While the tears of the people of Haiti swell in 
my own eyes, and I remember their tremendous 
capacity for love, my broken heart and wet eyes 
don't dampen my ability to understand the grave 
danger that now faces my friends in Haiti.

I shudder to think that the "rollback" policies 
believed in by some foreign policy advisors to 
President Obama could use a prolonged U.S. 
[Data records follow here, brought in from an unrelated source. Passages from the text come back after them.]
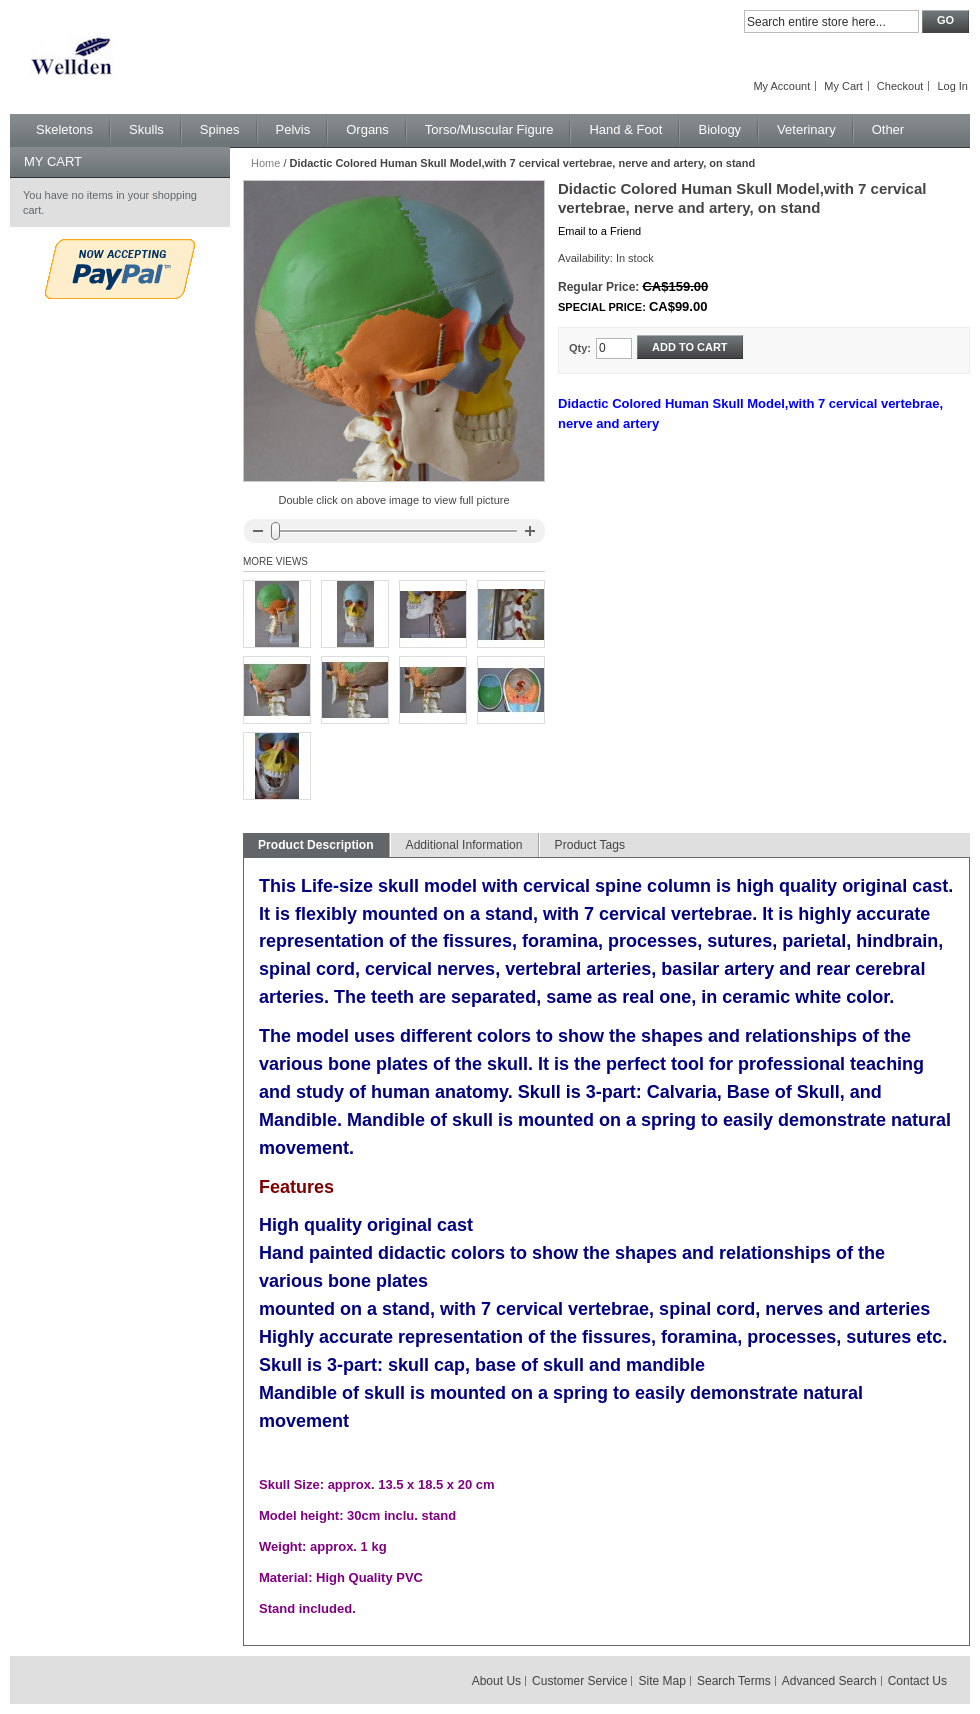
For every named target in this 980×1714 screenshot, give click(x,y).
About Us (496, 1681)
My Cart (843, 86)
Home (265, 163)
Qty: (580, 348)
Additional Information (464, 845)
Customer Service (579, 1681)
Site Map (662, 1681)
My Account (781, 86)
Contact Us (917, 1681)
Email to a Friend (599, 231)
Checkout (900, 86)
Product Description (316, 845)
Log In (952, 86)
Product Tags (590, 845)
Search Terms (734, 1681)
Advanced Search (829, 1681)
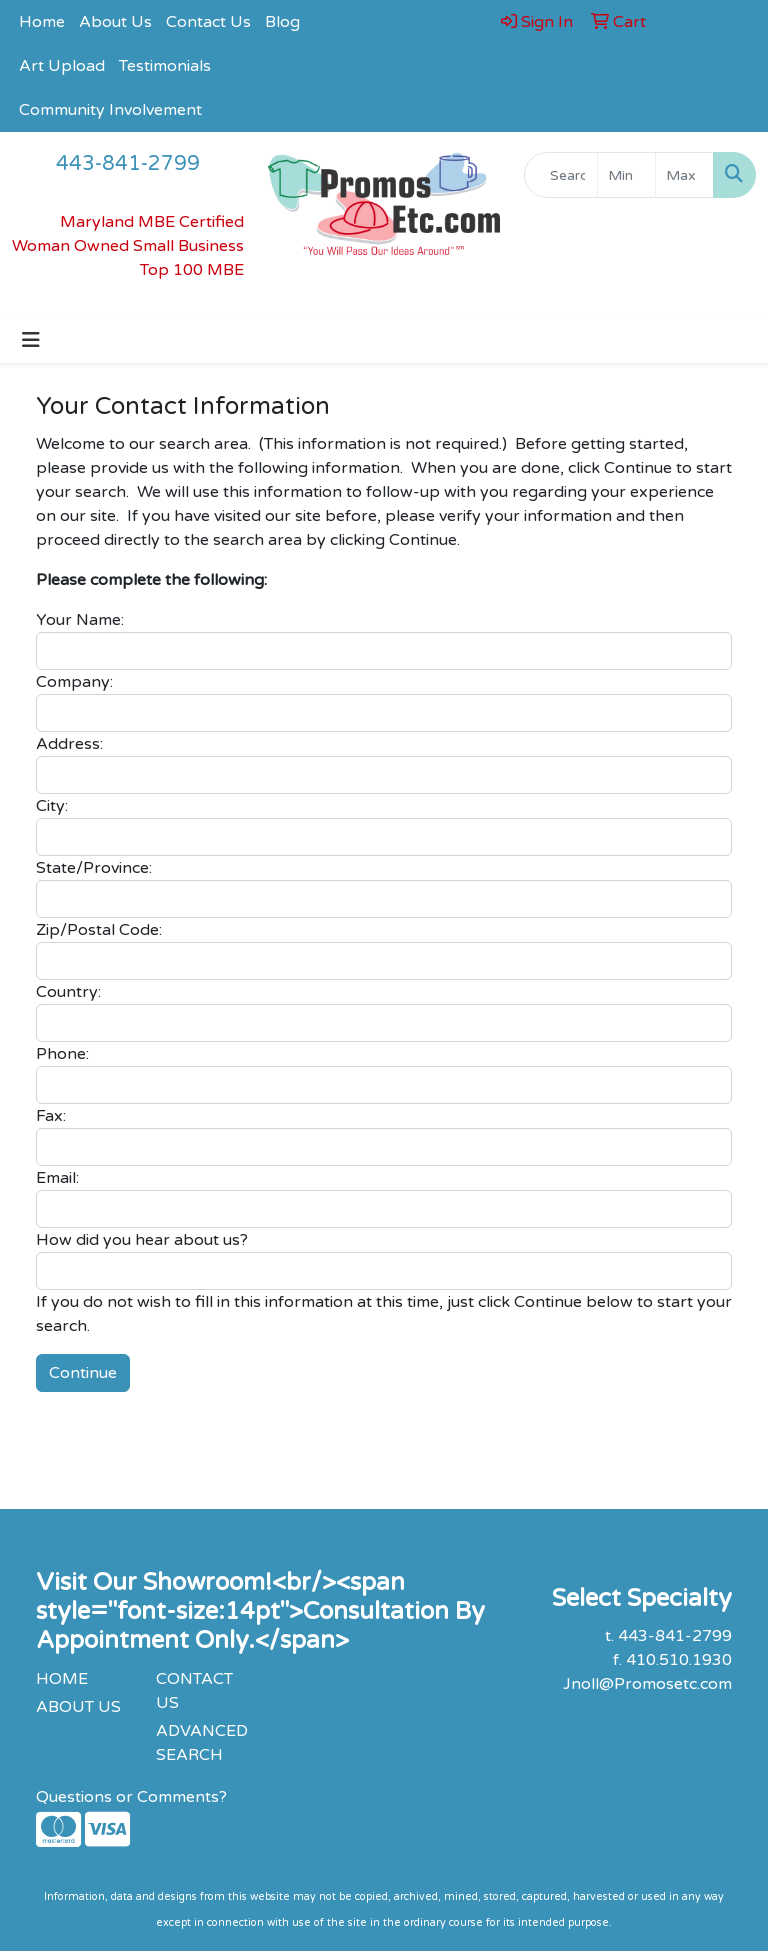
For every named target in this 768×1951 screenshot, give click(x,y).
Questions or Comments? (131, 1797)
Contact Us (208, 22)
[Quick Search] (561, 175)
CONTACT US (194, 1691)
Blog (282, 22)
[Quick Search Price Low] (626, 175)
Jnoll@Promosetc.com (647, 1684)
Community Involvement (110, 110)
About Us (115, 22)
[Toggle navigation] (31, 340)
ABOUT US (78, 1707)
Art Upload (62, 66)
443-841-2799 (128, 164)
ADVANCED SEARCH (202, 1743)
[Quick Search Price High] (684, 175)
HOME (62, 1679)
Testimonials (165, 66)
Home (42, 22)
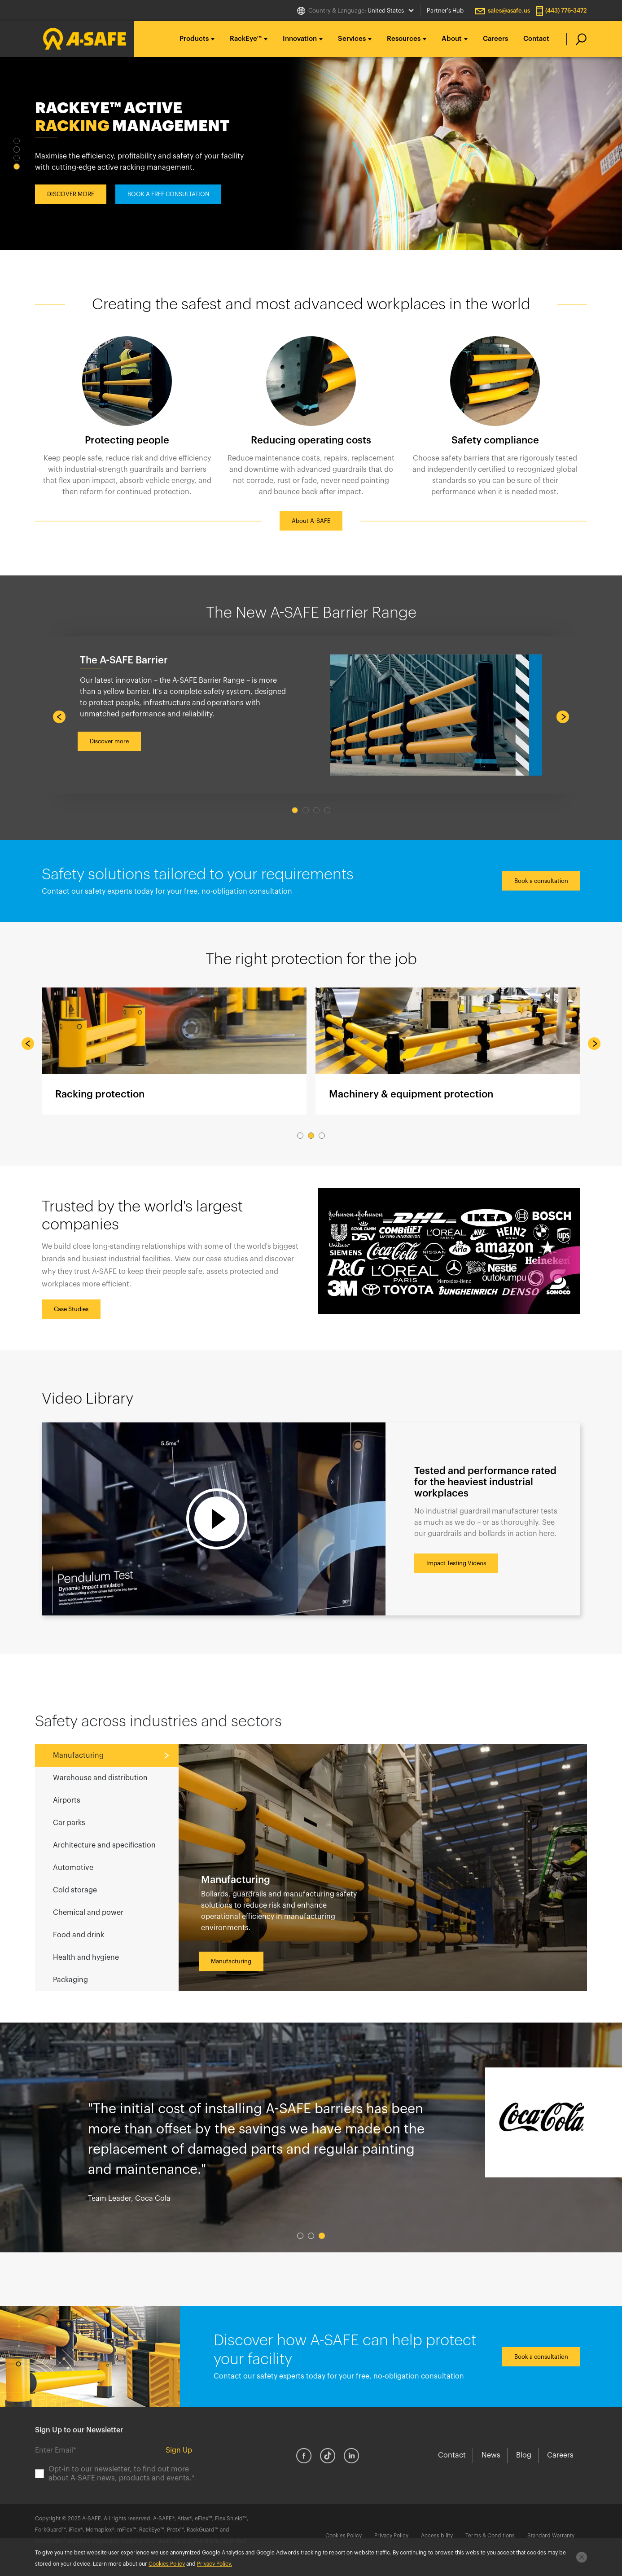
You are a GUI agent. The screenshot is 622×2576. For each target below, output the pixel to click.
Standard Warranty (550, 2535)
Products (194, 38)
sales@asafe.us (509, 10)
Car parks (69, 1822)
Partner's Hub (445, 10)
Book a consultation (541, 881)
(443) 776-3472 (566, 10)
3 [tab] (16, 158)
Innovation (300, 38)
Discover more (109, 741)
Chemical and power (88, 1912)
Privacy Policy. (214, 2564)
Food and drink (78, 1935)
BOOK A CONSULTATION (161, 199)
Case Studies (71, 1309)
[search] (576, 39)
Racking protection (174, 1051)
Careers (495, 38)
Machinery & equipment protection (447, 1051)
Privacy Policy (391, 2535)
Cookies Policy (343, 2535)
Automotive (73, 1867)
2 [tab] (16, 149)
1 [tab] (16, 141)
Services (352, 38)
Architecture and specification (104, 1845)
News (491, 2455)
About (452, 38)
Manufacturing (78, 1755)
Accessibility (437, 2535)
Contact (536, 38)
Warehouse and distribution (100, 1778)
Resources (404, 38)
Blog (523, 2455)
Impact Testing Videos (456, 1563)
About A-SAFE (311, 521)
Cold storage (75, 1890)
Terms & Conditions (490, 2535)
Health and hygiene (86, 1957)
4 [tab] (16, 166)
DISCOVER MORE (70, 199)
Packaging (70, 1980)
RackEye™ (246, 38)
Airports (66, 1800)
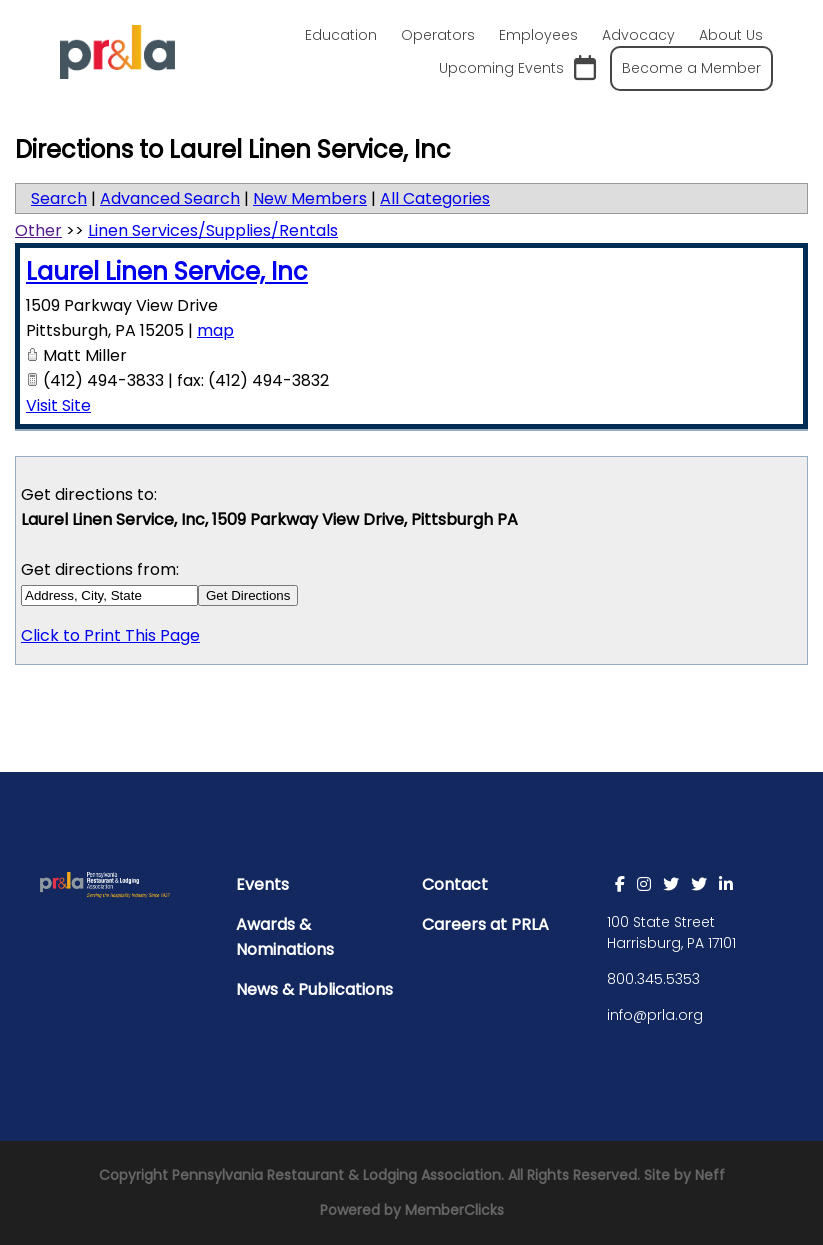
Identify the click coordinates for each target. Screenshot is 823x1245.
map (215, 330)
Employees (538, 35)
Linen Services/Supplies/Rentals (213, 230)
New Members (310, 198)
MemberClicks (454, 1210)
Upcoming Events (517, 68)
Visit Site (58, 405)
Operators (438, 35)
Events (262, 884)
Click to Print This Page (110, 635)
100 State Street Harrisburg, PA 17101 (671, 932)
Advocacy (638, 35)
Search (59, 198)
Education (341, 35)
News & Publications (314, 989)
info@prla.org (655, 1015)
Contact (455, 884)
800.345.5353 (653, 979)
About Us (731, 35)
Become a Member (691, 68)
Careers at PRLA (485, 924)
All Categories (435, 198)
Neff (710, 1175)
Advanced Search (170, 198)
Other (38, 230)
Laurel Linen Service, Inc (167, 271)
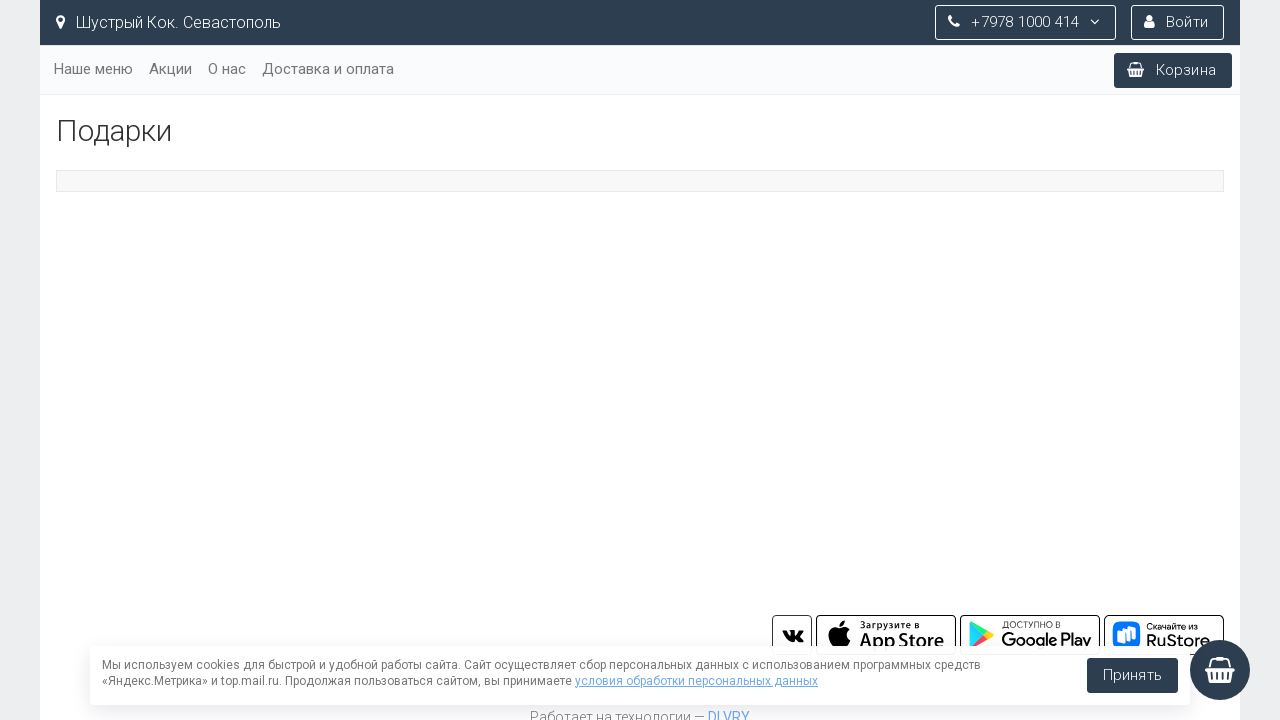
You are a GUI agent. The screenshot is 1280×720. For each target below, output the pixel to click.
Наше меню (93, 69)
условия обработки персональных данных (696, 681)
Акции (170, 69)
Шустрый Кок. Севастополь (168, 22)
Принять (1132, 675)
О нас (227, 69)
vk (792, 635)
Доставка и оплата (328, 69)
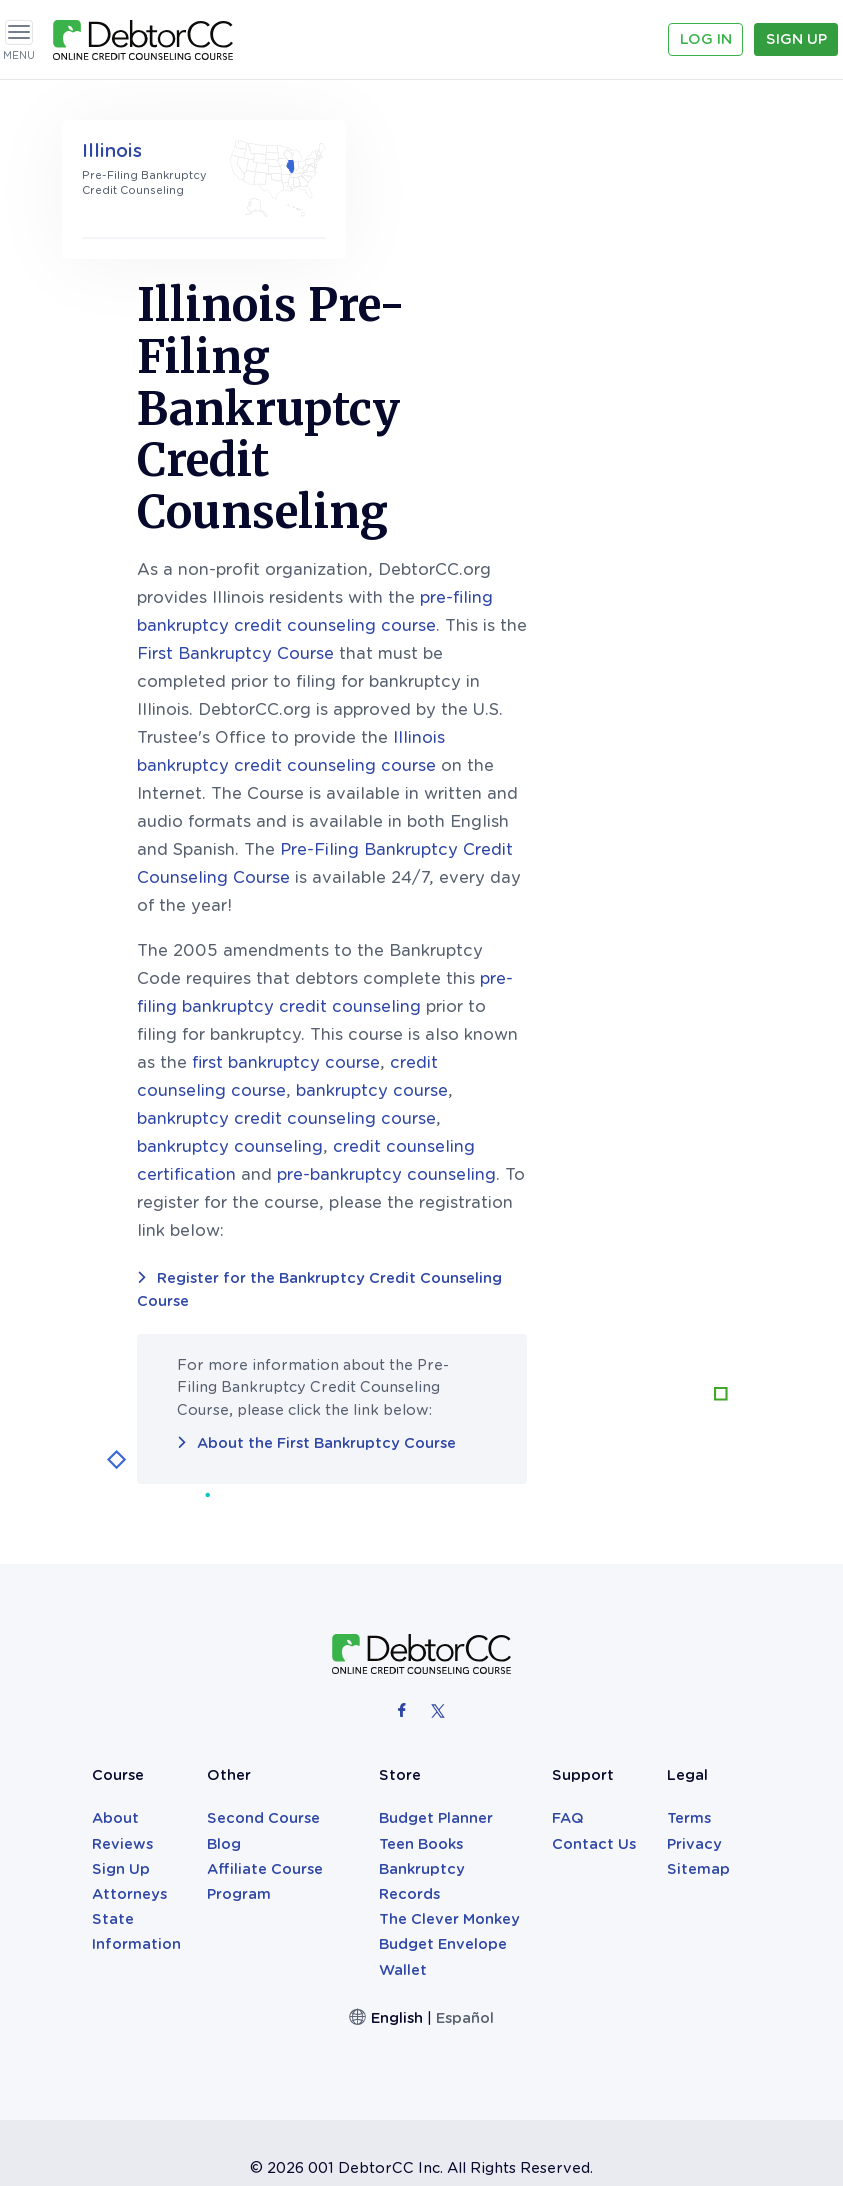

military presence in Haiti as a springboard for 
rollback of areas in Latin America that have 
liberated themselves from U.S. neo-colonial 
domination.  I would hate to think that this 
would even be attempted under the Presidency of 
Barack Obama.  All of us must have our eyes wide 
open on Haiti and other parts of the world now 
dripping in blood as a result of the relentless 
onward march of the U.S. military machine.

So, on this remembrance of the birth of Dr. 
Martin Luther King, Jr., I note that it was the 
U.S. government's own illegal Operation Lantern 
Spike that snuffed out the promise and light of 
Dr. Martin Luther King, Jr.  Every plane of 
humanitarian assistance that is turned away by 
the U.S. military (so far from CARICOM, the 
Caribbean Community, Médecins Sans Frontieres, 
Brazil, France, Italy, and even the U.S. Red 
Cross)--as was done in the wake of Hurricane 
Katrina--and the expected arrival on this very 
day of up to 10,000 U.S. troops, are lasting 
reminders of the existential threat that now 
looms over the valiant, proud people and the Republic of Haiti.